CHIROPRACTIC FAMILY AND SPORTS INJURY CENTER
801 Franklin Avenue
Franklin Lakes, N.J. 07417
(201) 891-5599

Financial Agreement-All Patients

Dear Patient:
We have attempted to provide you with the necessary information to determine the type of care you require, and also the financial information you may need to determine how you wish to handle your financial obligation to the Chiropractic Family and Sports Injury Center.

We wish to make it very clear that your health is the sole responsibility of you, the patient, or your guardian.

These policies apply only to the services actually performed, and in no way obligates the patient to continue the source of treatment. If care is discontinued, the balance due for care received up to that date is due in full within 30 days of the discontinuance of care.

I have elected to use the following payment plan to finance my care at the Chiropractic Family and Sports Injury Center.

_______1. Cash- Payment is due at the time of services.

_______2. Medicare - Payment is due at the time of service. Chiropractic
Family and Sports Injury Center will complete all necessary
Medicare forms on my behalf.

_______3. Workers Compensation- My employer has agreed to pay for the
Services rendered by this office. I understand that I am responsible for any
portion of this bill that my employer or his insurance carriers may refuse to pay.

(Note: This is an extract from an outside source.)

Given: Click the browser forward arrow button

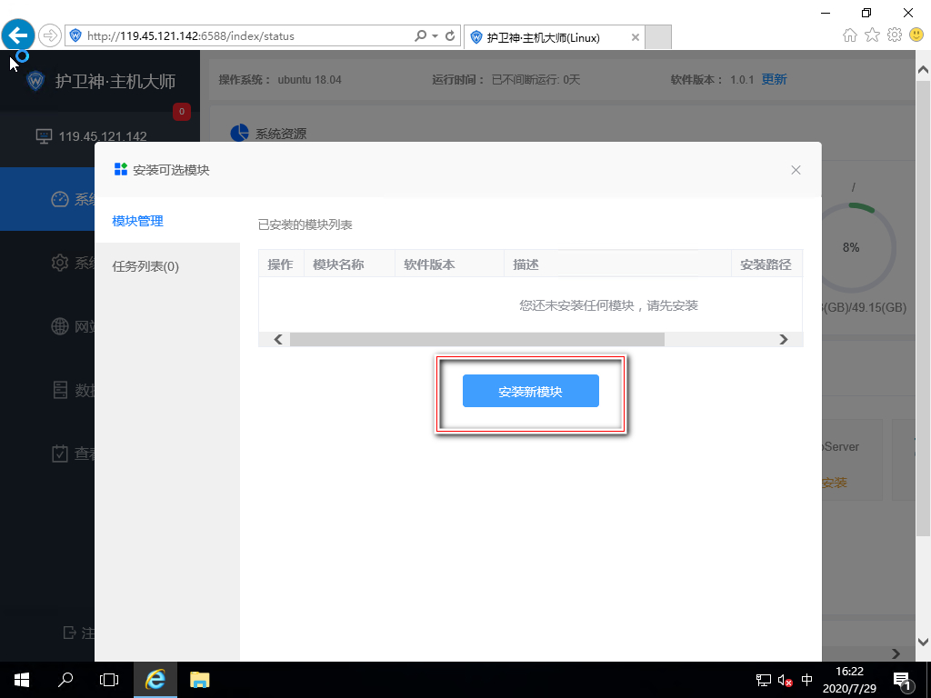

________4. Personal Injury- We will bill the insurance company and/or the lawyer
for personal injury. Should the claim be rejected, the balance is the
responsibility of the patient.

________5. Insurance Policy Coverage-Although I am totally responsible for the
charges I may incure in this office, I will initially pay for my yearly
deductible and the percentage agreed upon at the time of each visit
unless my insurance fails to pay its share, at which time I will pay my
balance in full.

*NOTE: Chiropractic Family and Sports Injury Center will refund any overpayments made to us upon completion of care.